§ **DATA FOR THIS TASK**
▽
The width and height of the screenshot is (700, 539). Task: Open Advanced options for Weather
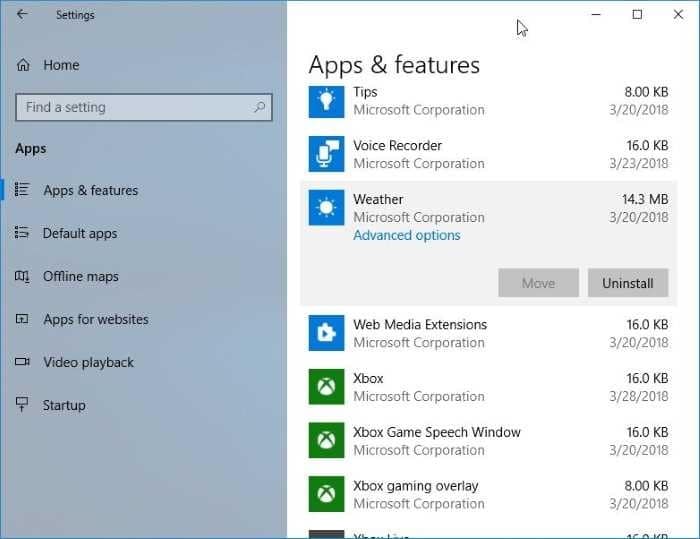(x=406, y=235)
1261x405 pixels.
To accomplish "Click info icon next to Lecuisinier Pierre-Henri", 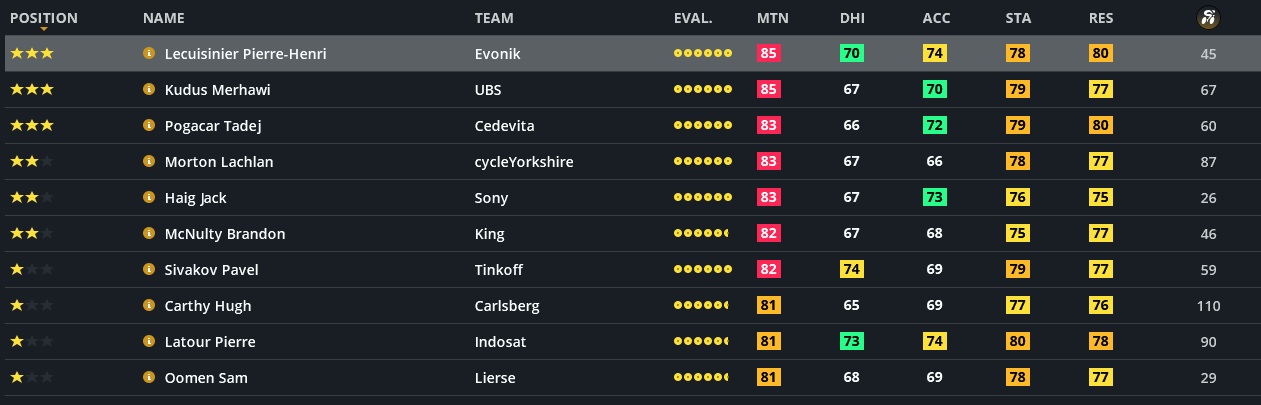I will 149,54.
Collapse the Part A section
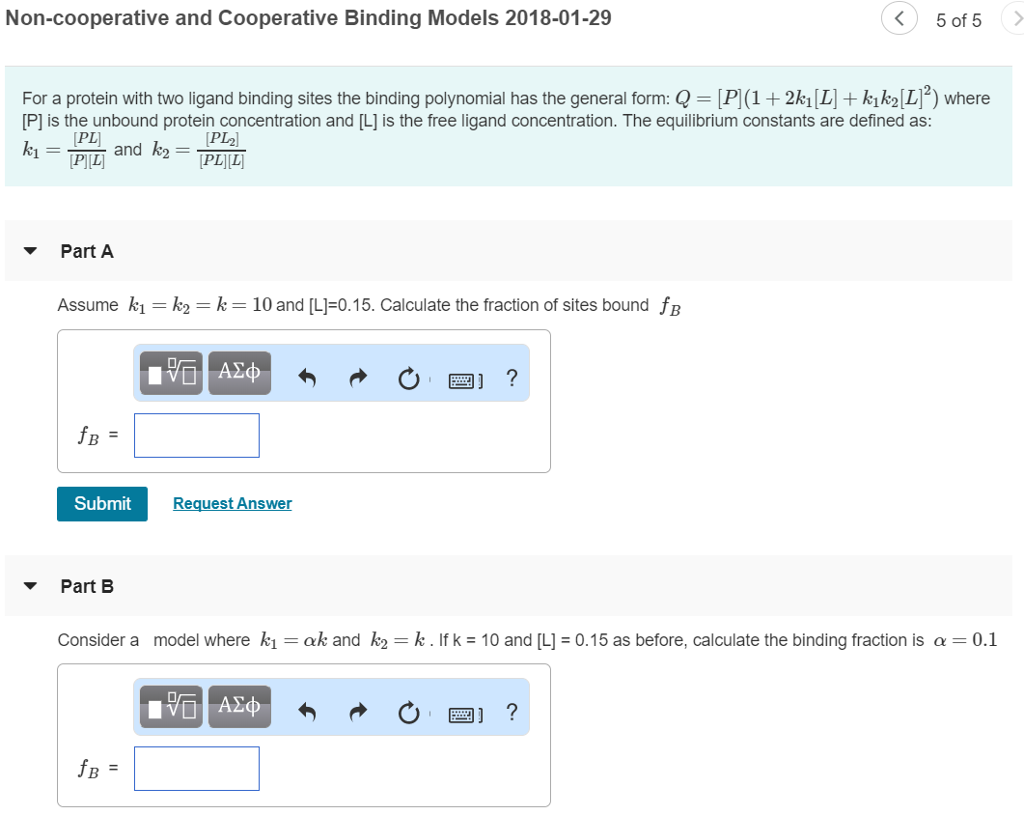The width and height of the screenshot is (1024, 815). tap(31, 251)
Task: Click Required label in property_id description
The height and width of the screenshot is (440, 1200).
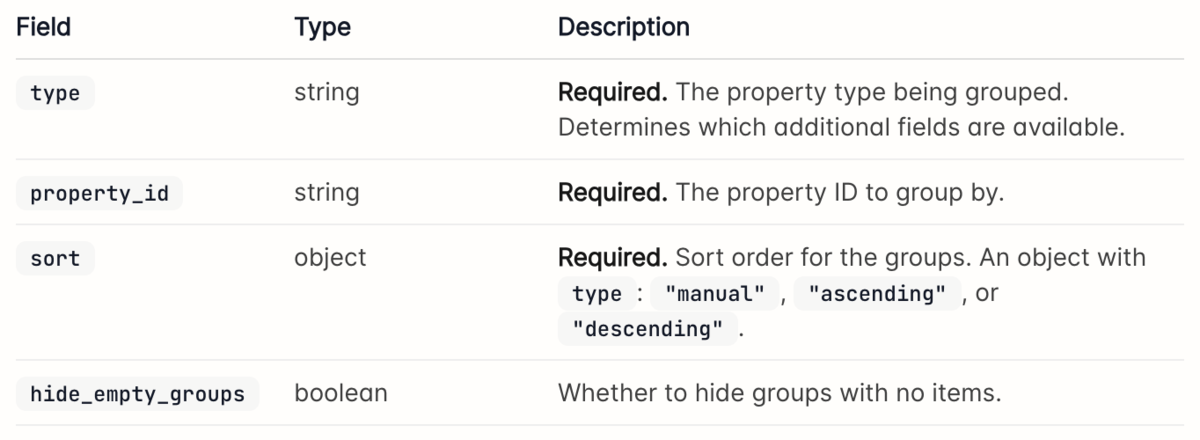Action: pos(612,193)
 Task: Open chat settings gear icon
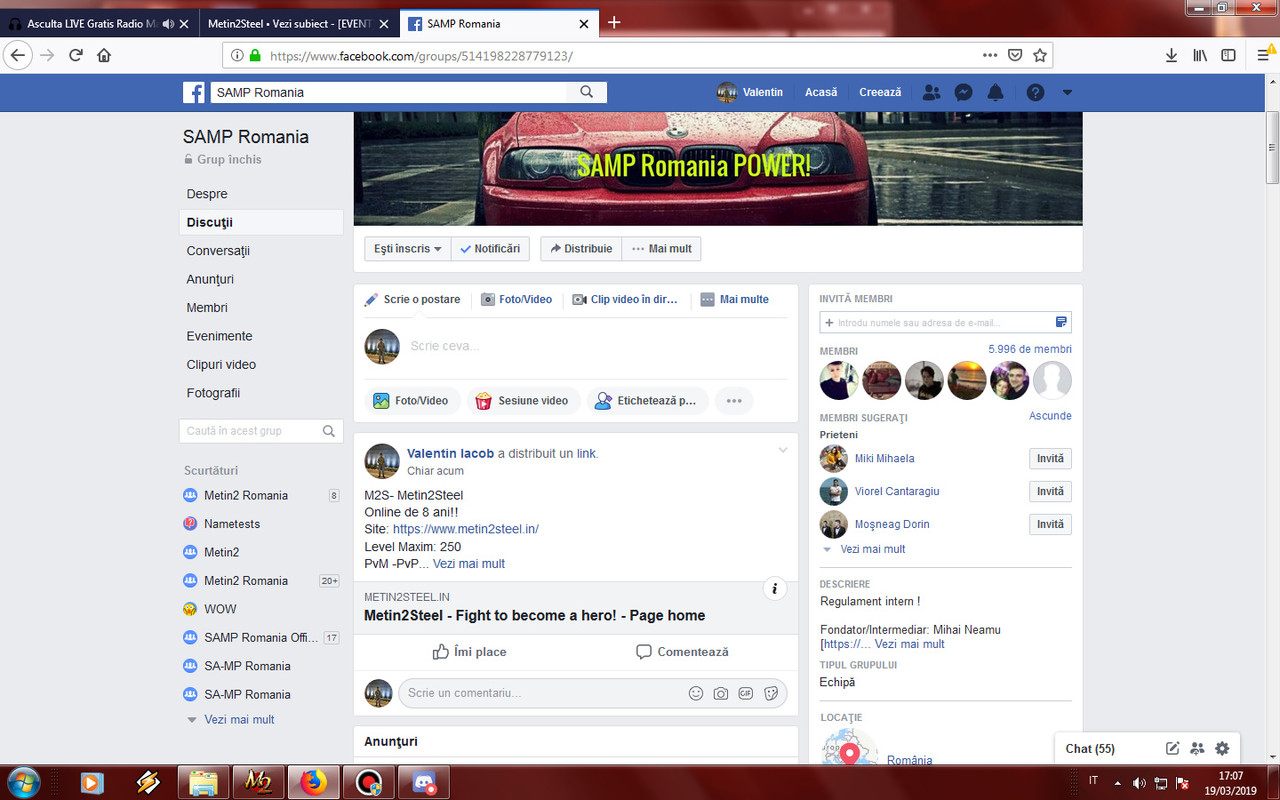coord(1221,747)
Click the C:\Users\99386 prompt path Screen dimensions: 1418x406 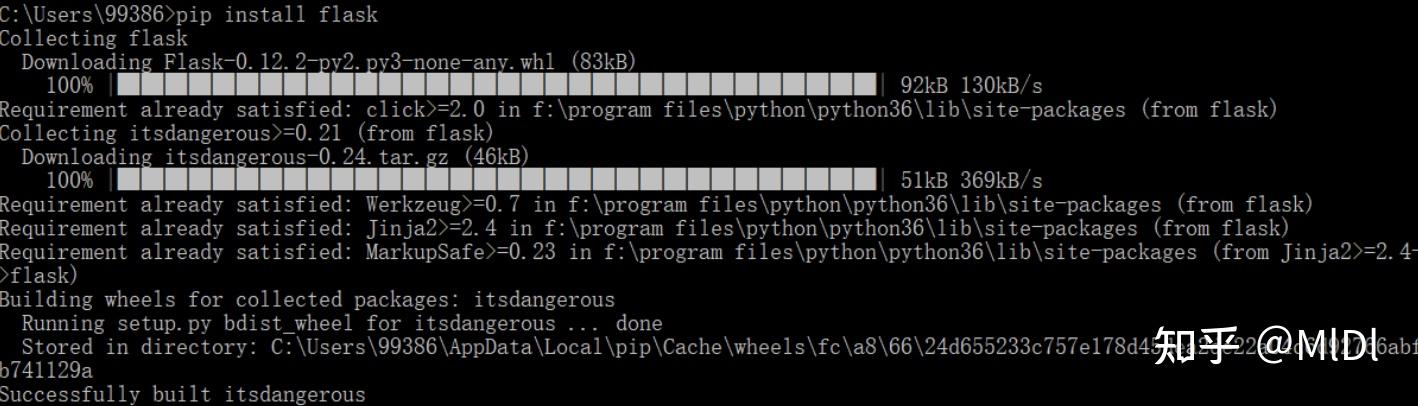pyautogui.click(x=84, y=14)
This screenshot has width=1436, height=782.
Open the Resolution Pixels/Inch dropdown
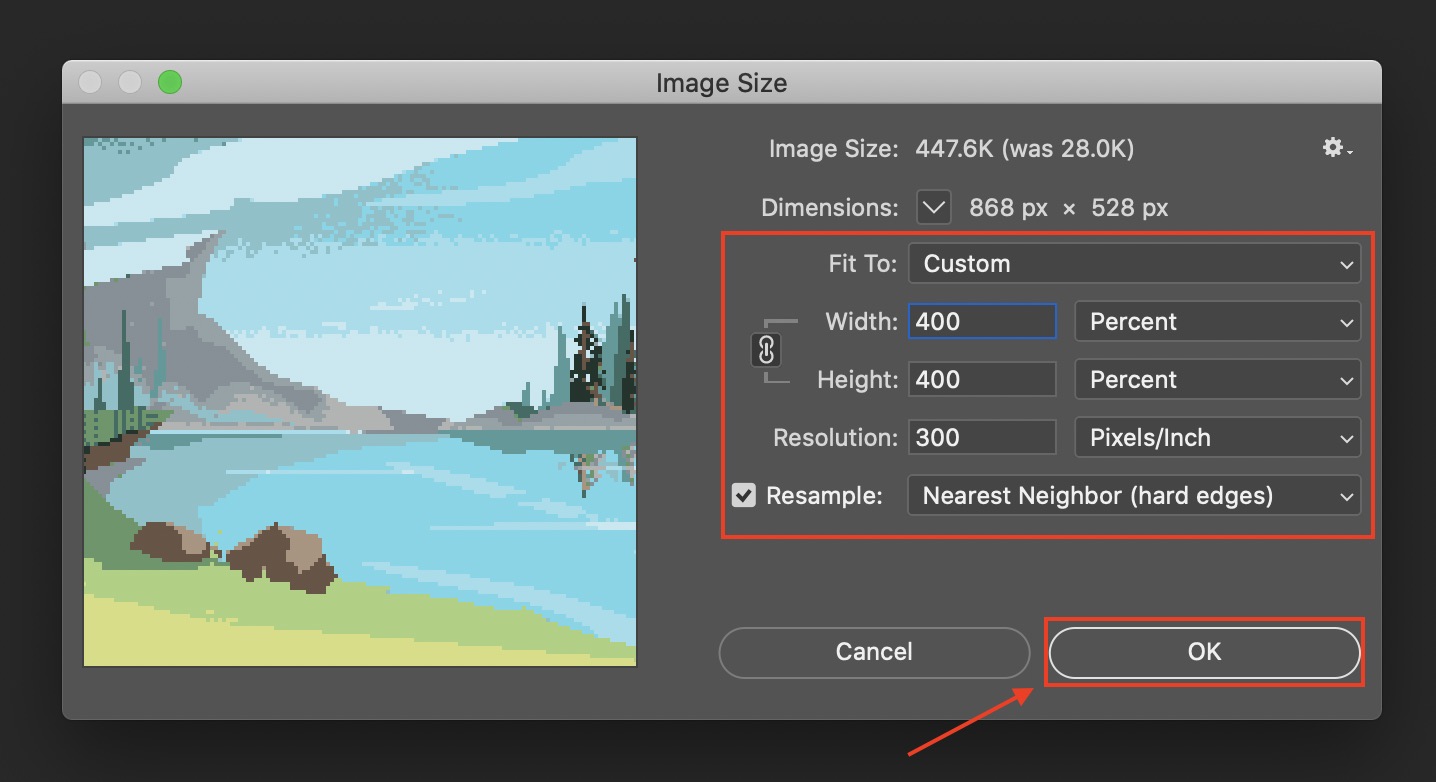click(x=1217, y=438)
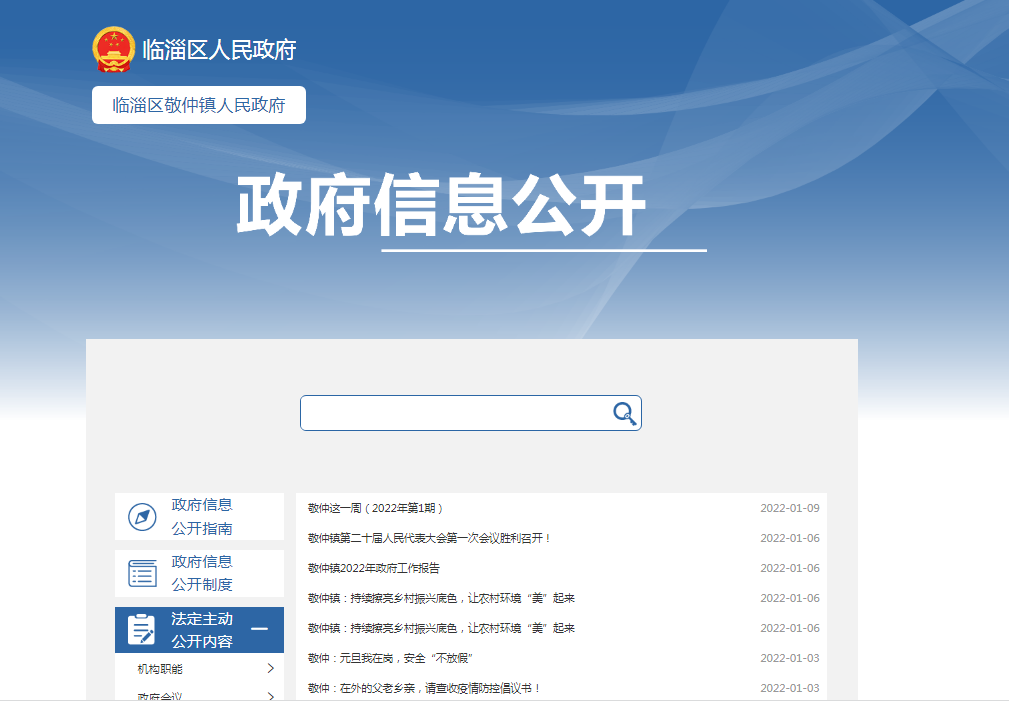This screenshot has height=704, width=1009.
Task: Go to 临淄区人民政府 site title
Action: click(x=219, y=49)
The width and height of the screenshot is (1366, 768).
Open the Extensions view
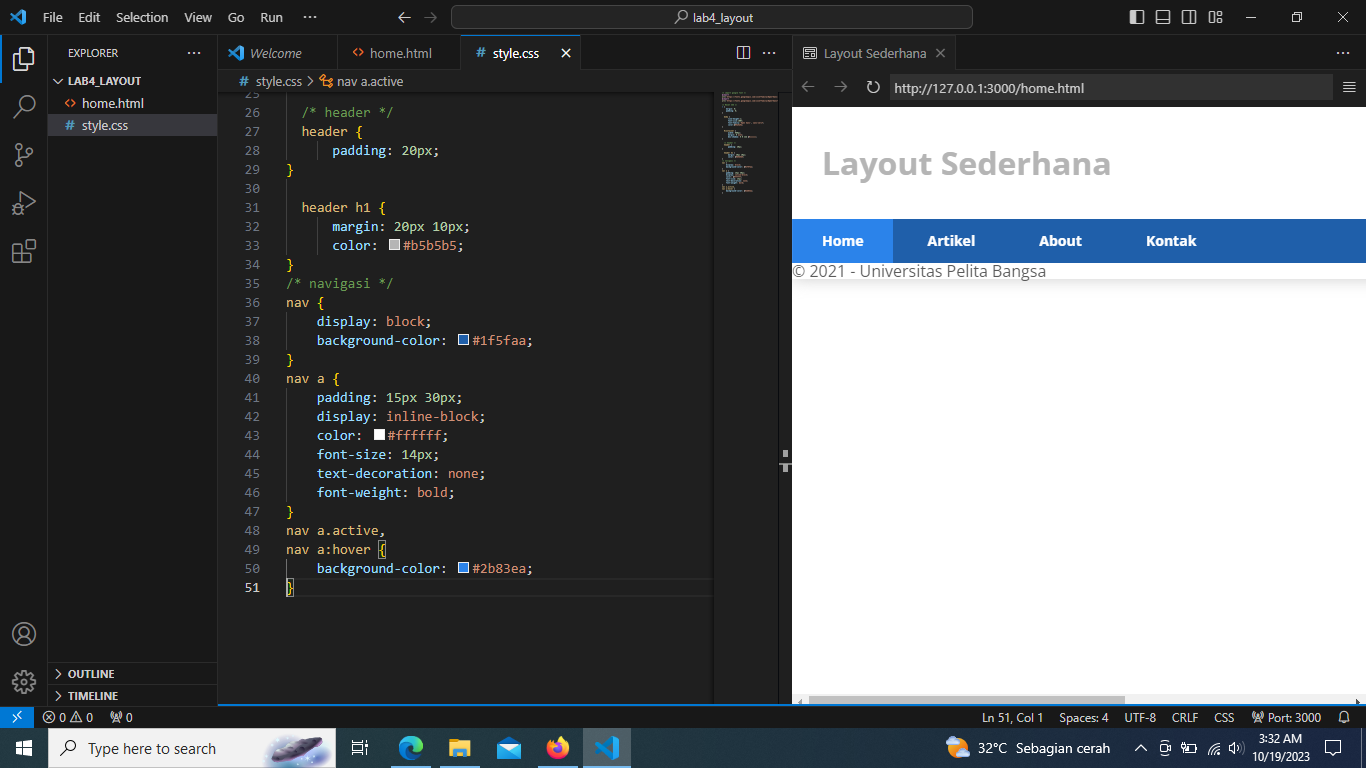pyautogui.click(x=23, y=252)
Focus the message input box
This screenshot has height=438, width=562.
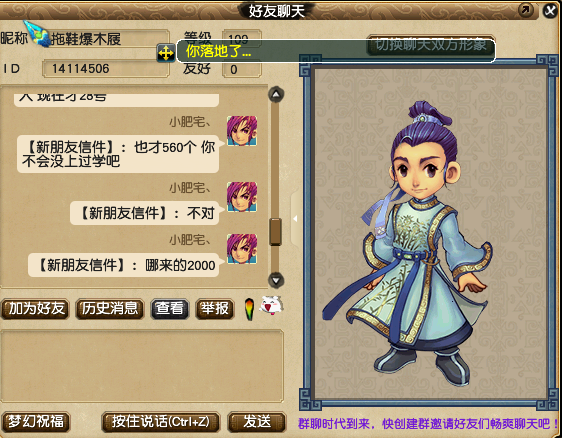click(x=142, y=366)
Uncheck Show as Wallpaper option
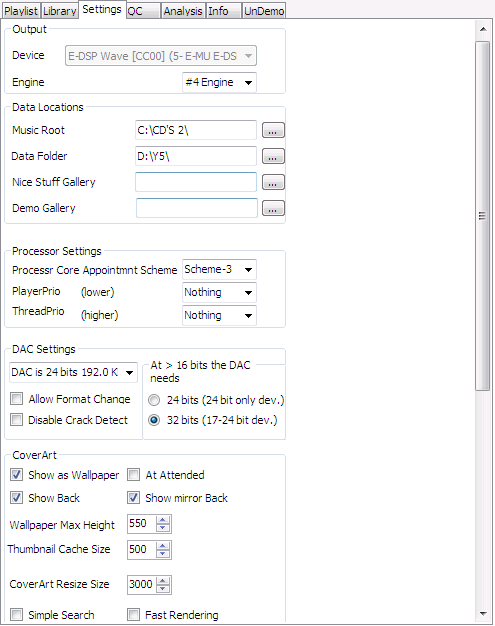Screen dimensions: 495x626 click(x=16, y=475)
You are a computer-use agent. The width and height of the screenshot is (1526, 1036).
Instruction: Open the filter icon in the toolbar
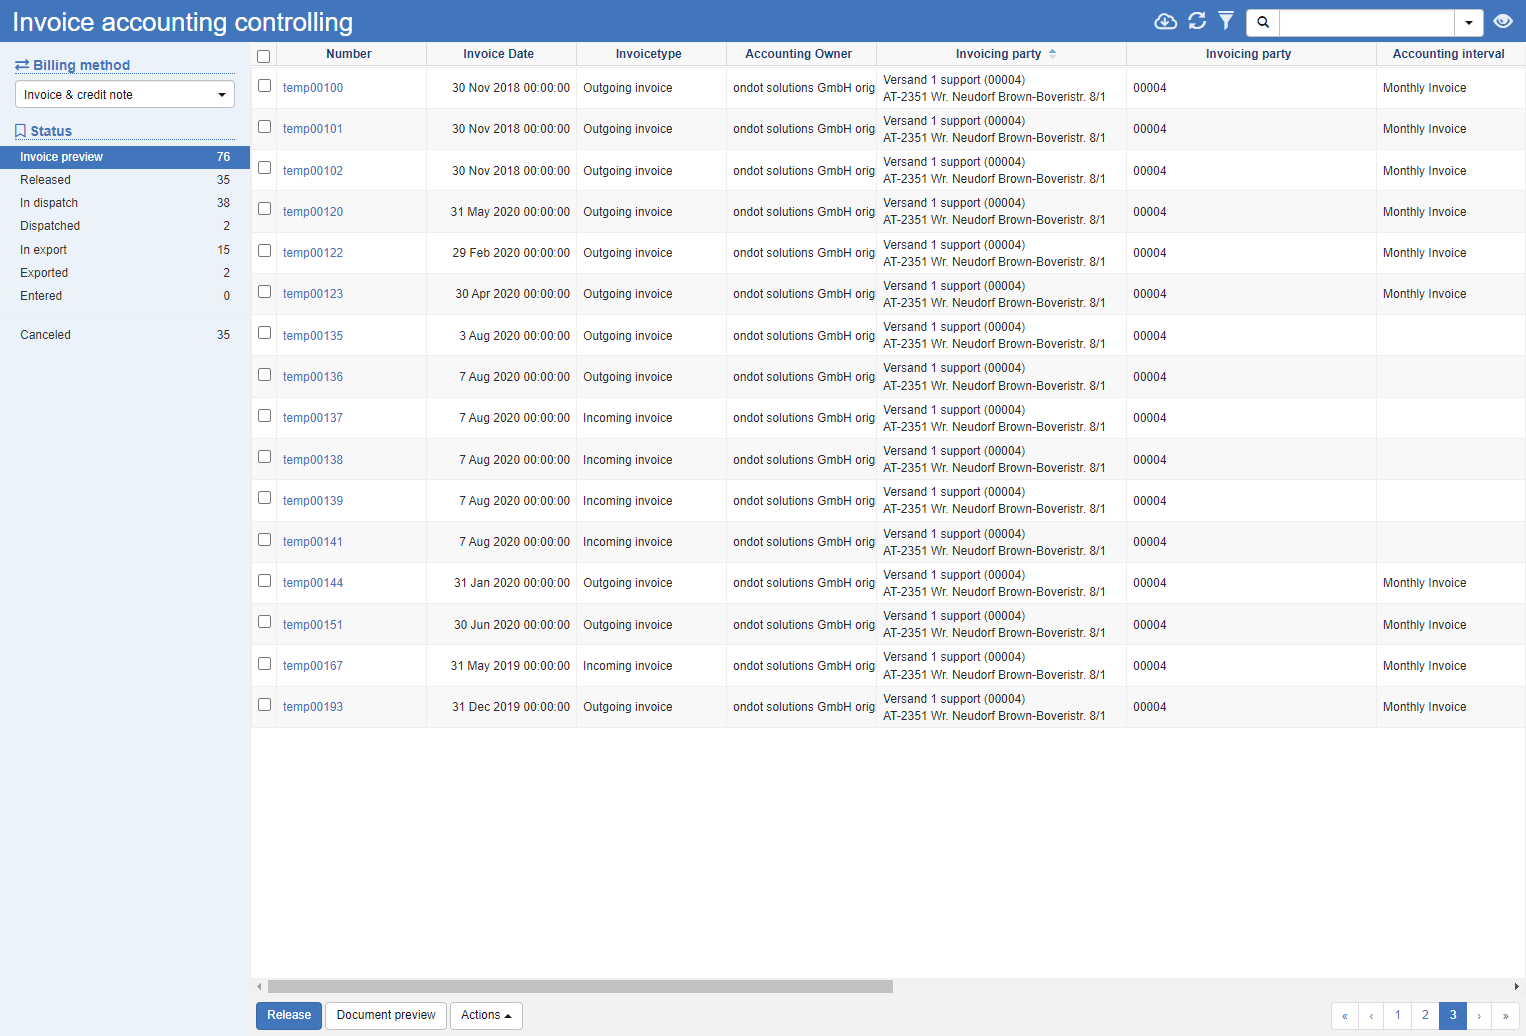(x=1226, y=20)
△
§ **REQUIRED WORK**
How many lines in the rows above contain the word "Open", with case counting? Reply with the number only.

§ **CORRECT RESULT**
5